Это была высокая, изящная, немного медлительная в движениях женщина; скромно декольтированное платье чуть обнажало прекрасные плечи, плечи рыжеватой блондинки, бесподобные при вечернем освещении. Между тем волосы ее были не красноватыми, а того непередаваемого оттенка, какой бывает у опавших листьев, опаленных осенью.
Потом она представила г-на Мариоля своему отцу, который поклонился и подал ему руку.
Мужчины, разбившись на три группы, непринужденно беседовали, как у себя дома, в обычном своем кругу, которому присутствие женщины придавало оттенок галантности.

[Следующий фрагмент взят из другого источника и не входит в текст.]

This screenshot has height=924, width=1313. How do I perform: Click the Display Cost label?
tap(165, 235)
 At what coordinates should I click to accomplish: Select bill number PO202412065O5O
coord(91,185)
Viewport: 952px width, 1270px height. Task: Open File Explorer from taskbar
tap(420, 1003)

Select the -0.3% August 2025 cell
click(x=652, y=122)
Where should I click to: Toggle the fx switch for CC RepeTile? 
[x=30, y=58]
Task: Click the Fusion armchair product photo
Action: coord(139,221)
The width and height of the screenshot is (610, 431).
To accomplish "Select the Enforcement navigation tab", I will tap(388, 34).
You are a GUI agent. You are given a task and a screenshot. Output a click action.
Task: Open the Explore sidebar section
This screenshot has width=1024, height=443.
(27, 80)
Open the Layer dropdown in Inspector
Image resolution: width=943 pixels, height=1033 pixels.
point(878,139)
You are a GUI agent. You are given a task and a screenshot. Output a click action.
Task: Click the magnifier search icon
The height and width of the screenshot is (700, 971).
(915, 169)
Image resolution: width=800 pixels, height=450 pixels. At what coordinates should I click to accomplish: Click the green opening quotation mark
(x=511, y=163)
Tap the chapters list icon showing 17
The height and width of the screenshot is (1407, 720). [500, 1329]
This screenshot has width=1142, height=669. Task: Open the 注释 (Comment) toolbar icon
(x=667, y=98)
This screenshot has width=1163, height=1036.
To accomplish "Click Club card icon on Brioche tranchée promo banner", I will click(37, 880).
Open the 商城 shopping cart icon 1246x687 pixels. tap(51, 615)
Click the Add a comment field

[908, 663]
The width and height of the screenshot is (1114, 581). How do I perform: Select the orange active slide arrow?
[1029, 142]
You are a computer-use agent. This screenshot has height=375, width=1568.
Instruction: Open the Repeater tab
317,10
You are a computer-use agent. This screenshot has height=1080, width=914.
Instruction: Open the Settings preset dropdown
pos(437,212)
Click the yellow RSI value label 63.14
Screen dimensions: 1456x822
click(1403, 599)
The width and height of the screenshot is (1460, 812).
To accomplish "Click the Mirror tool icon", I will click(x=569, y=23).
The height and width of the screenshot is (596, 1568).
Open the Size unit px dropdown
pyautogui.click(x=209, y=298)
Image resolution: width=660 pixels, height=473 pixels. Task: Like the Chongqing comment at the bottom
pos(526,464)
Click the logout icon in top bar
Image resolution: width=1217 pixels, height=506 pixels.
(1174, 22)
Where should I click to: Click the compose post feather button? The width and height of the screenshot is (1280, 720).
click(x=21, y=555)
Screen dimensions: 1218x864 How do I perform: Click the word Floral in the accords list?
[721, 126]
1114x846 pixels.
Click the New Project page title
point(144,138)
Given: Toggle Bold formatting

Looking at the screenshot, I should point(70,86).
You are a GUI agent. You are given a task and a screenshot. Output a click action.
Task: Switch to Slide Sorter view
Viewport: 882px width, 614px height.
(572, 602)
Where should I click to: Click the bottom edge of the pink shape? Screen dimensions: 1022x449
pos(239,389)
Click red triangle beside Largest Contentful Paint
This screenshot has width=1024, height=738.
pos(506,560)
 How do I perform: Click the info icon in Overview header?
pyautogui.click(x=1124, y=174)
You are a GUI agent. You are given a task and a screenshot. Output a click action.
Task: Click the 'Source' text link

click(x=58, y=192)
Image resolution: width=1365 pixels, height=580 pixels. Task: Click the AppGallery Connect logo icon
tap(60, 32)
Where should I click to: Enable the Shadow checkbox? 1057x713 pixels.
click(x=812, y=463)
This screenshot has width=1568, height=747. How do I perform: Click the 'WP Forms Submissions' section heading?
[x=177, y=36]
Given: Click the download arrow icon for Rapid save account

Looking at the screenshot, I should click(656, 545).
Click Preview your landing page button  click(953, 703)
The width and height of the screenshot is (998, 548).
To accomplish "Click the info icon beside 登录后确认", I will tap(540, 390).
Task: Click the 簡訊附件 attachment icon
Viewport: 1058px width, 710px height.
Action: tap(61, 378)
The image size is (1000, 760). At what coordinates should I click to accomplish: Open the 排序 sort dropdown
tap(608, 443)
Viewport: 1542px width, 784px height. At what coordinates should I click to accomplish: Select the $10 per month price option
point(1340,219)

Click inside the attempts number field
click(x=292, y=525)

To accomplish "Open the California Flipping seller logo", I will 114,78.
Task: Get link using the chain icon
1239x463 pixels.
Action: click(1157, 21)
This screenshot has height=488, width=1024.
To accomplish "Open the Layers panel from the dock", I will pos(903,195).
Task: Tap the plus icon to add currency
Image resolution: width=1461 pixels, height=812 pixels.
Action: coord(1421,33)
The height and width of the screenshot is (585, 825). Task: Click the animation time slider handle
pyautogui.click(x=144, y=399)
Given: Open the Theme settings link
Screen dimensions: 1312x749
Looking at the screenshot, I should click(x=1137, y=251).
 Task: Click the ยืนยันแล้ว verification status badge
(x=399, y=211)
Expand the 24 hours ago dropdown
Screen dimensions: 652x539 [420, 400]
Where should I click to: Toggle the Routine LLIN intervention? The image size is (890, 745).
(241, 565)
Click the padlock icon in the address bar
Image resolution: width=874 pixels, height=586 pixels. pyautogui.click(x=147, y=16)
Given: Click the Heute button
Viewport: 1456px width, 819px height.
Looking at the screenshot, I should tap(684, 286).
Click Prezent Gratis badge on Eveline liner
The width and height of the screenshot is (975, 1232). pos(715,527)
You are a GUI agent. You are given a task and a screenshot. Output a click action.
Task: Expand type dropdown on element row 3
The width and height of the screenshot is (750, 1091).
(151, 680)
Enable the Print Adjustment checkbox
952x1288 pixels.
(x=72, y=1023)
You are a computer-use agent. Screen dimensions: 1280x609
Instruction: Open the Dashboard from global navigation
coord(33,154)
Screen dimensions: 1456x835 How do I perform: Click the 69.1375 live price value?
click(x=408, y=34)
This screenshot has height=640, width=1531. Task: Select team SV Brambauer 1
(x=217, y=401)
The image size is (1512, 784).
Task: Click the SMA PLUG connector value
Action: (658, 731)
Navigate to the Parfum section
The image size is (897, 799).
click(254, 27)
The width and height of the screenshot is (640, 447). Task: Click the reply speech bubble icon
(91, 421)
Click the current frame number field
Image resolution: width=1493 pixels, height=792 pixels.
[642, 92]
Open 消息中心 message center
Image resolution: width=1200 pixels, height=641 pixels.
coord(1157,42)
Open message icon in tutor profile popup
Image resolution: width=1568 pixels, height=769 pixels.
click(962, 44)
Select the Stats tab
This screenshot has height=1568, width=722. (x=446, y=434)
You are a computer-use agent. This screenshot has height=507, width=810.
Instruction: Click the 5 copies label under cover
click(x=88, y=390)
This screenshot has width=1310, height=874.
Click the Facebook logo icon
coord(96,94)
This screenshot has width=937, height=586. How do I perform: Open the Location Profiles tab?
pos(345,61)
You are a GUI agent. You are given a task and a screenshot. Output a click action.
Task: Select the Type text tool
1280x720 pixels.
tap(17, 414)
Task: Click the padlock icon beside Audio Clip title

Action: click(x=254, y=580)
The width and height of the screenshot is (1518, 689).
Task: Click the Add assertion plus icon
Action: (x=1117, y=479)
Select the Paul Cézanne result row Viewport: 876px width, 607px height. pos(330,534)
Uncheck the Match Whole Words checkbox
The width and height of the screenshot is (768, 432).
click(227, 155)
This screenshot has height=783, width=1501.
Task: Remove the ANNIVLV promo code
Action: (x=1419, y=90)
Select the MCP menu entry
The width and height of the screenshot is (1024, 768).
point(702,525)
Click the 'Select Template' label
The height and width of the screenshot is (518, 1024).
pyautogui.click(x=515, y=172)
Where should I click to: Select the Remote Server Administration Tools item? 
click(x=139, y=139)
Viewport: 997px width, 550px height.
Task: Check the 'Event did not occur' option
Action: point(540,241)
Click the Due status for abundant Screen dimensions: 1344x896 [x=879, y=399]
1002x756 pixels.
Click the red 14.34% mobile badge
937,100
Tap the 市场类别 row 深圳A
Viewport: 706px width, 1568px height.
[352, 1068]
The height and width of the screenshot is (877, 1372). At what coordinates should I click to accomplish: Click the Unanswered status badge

Толстяк Френель беседовал с графом де Марантеном. Постоянное присутствие Френеля в этом доме и предпочтение, которое оказывала ему г-жа де Бюрн, часто возмущало и сердило ее друзей. Еще молодой, но толстый, как сосиска, надутый, сопящий, почти безбородый, с головой, осененной зыбким облачком светлых и непокорных волос, такой заурядный, скучный, он в глазах молодой женщины имел, несомненно, заслугу, неприятную для остальных, но существенную для нее, – а именно то, что любил ее без памяти, сильнее и преданнее всех. Его окрестили «тюленем». Он был женат, но никогда не заикался о том, чтобы ввести в дом г-жи де Бюрн свою жену, которая, по слухам, даже издали очень ревновала его. Особенно Ламарт и Масиваль возмущались явной симпатией их приятельницы к этой сопелке, но когда они не выдерживали и упрекали ее в дурном вкусе, эгоистичном и заурядном, она отвечала, улыбаясь:
– Я люблю его, как славного, верного песика.
Жорж де Мальтри рассказывал Гастону де Ламарту о последнем, еще не изученном открытии микробиологов.
Де Мальтри сопровождал свои рассуждения бесконечными тонкими оговорками, но романист Ламарт слушал его с тем воодушевлением, с той доверчивостью, с какою литераторы, не задумываясь, воспринимают все, что кажется им самобытным и новым.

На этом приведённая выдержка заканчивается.